How to do a stomach vacuum?

Now that you know about the theory and all the benefits of this exercise, it is time to get started! Rest assured, there is no need for any material other than a groundsheet if you want to be more comfortable. But you can do it right on the floor if you don't have one.

You must first lie down. This position helps prevent organs from putting pressure on the lower body and perineum. Just start by bending your legs, and try a few breaths to practice and better grasp the exercise. For it :

  • Inhale while inflating the rib cage. The belly must not move, it must neither go in nor go out. You can put your hand at the stomach level to make sure if you are new to the exercise.

  • Contract the perineum by squeezing the sphincters, like when you hold back from going to the bathroom.

  • Always keeping this contraction, exhale through the mouth for several seconds, sucking the belly as much as possible. Again, you can put your hand down first to feel your stomach grow larger.

  • It's very simple, but it can be complicated to get the hang of it at the start: we often tend to relax the perineum, while its contraction is a key point of the exercise! Take your time and therefore practice several times.

When you have mastered this breathing movement, it is time to apply it in the right position.

Still lying down, your legs are bent and your arms at your sides. Place your pelvis in retroversion: to do this, raise your pelvis to the half-bridge position, then slowly lower it by pushing your pelvis as far as possible from your shoulders using your hands, thumbs on the hip bone. In this way, the spine is stretched and the lower back is flat on the floor. Your hand should hardly be able to pass between your back and the floor.

To stretch your spine, you can also place your neck flat: put your hands on either side of your head, thumbs on your chin, and your other fingers behind your head. Then pull your skull as if you want to lower your chin towards your chest. You should feel that your neck is stretched.

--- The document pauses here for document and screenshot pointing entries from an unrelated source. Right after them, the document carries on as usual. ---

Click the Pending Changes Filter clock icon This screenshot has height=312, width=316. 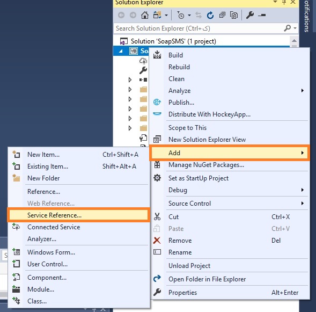(181, 15)

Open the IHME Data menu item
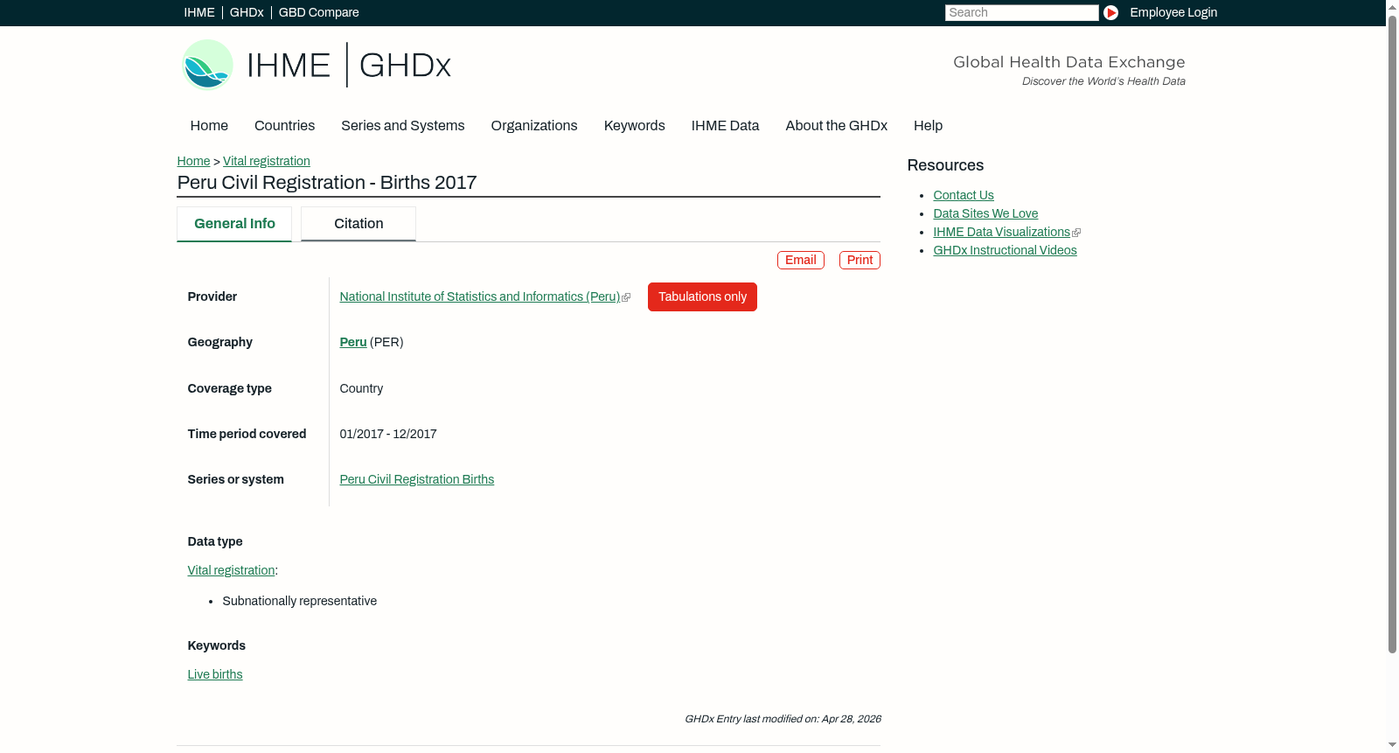tap(725, 126)
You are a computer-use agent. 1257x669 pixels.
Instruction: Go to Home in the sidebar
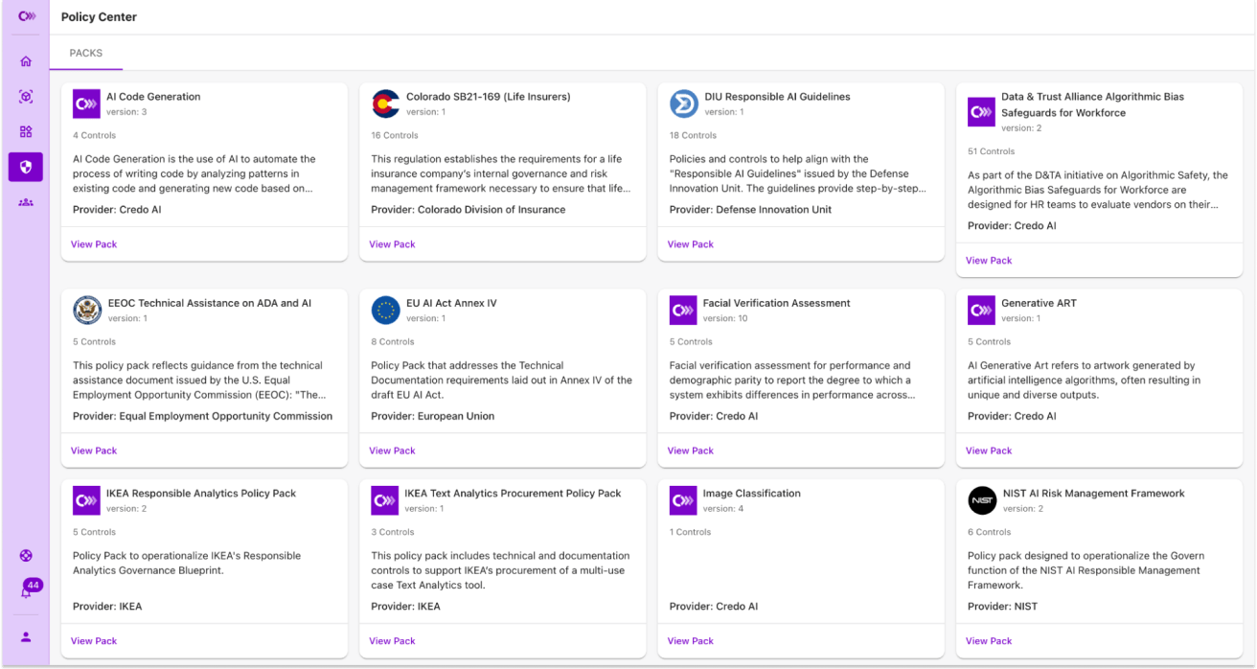[26, 61]
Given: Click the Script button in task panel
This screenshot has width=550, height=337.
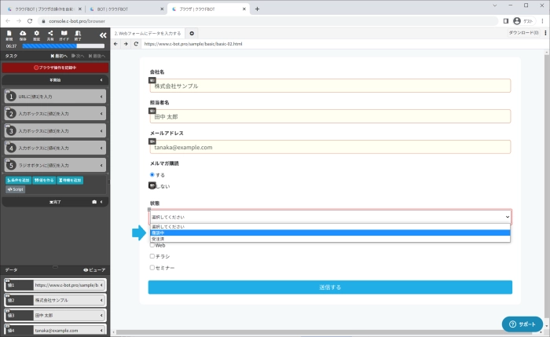Looking at the screenshot, I should point(16,189).
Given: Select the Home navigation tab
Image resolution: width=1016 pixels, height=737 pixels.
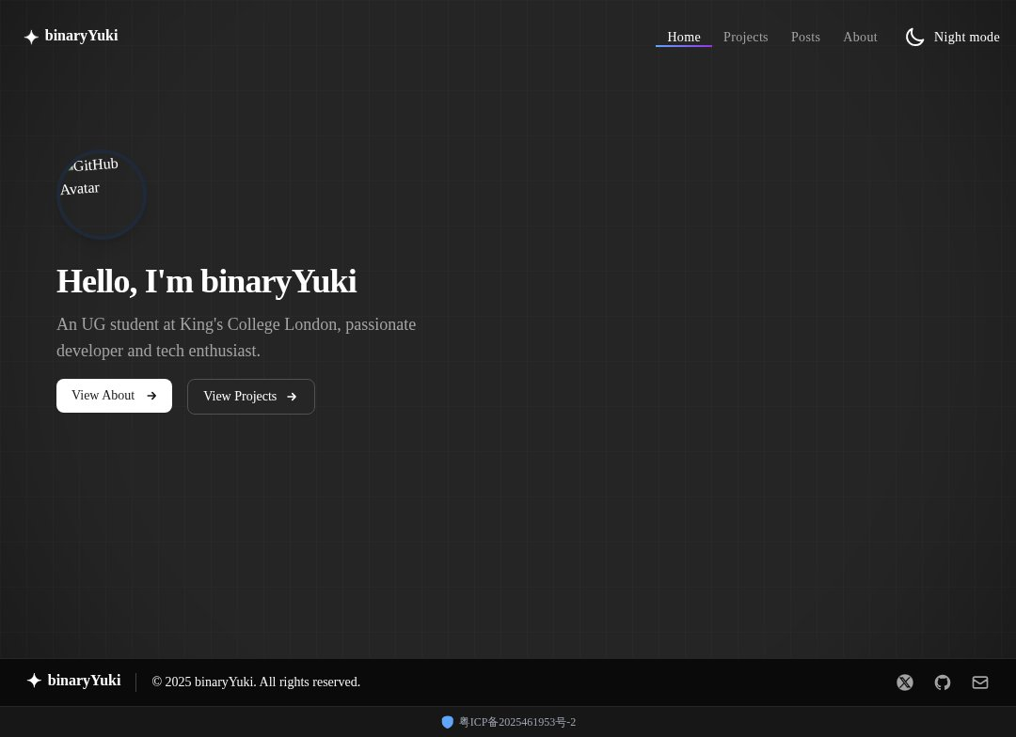Looking at the screenshot, I should tap(684, 37).
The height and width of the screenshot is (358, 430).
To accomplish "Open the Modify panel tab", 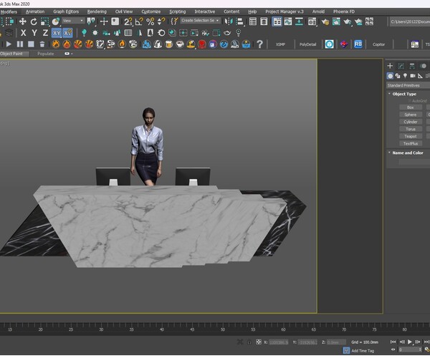I will (x=400, y=66).
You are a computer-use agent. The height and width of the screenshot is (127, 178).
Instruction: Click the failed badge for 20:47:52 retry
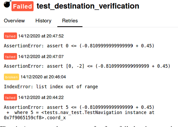(10, 36)
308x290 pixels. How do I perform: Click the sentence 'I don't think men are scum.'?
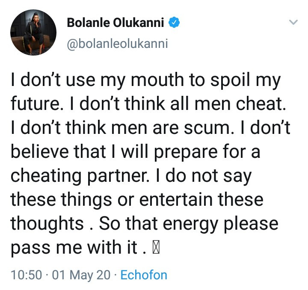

Finally, place your shoulders low so that they are as far away from your head. With your arms at your sides, you are now ready to start your breathing exercises again!

A few tips to help you get the most out of your training:

  • While exhaling, imagine that you have a window in front of you: you have to breathe out through your mouth as if you wanted to steam it.

  • When you suck your belly on the exhale, do it from the bottom to work your way up. Imagine that your belly is a zipper that you want to close by tucking it in.

  • You can use this technique during your sports training, and especially when engaging the abdominals. By doing sheathing, for example, this method will enhance the effects of exercise!

  • Do series: for example, chain five breaths before releasing your posture to relax your body a little, especially if it is not used to this position. Remember to replace your pelvis, head, and shoulders before resuming a new set.

  • You can easily include this exercise at the end of your workout if you are working out, or at the start or end of the day. 10 minutes a day is enough!

Who can use a stomach vacuum?

This technique is accessible to everyone, even beginners, or those who cannot practice too intense a sport.

It is perfect for women who have just given birth since it allows to re-educate the perineum after pregnancy, but also for people suffering from back pain, or simply wishing to work on the transverse to adopt a better posture daily.

However, there are contraindications for women who have given birth by cesarean section, if you have recently had a stomach or breast operation, or if you suffer from heart or lung disease. In these cases, seek the advice of your doctor.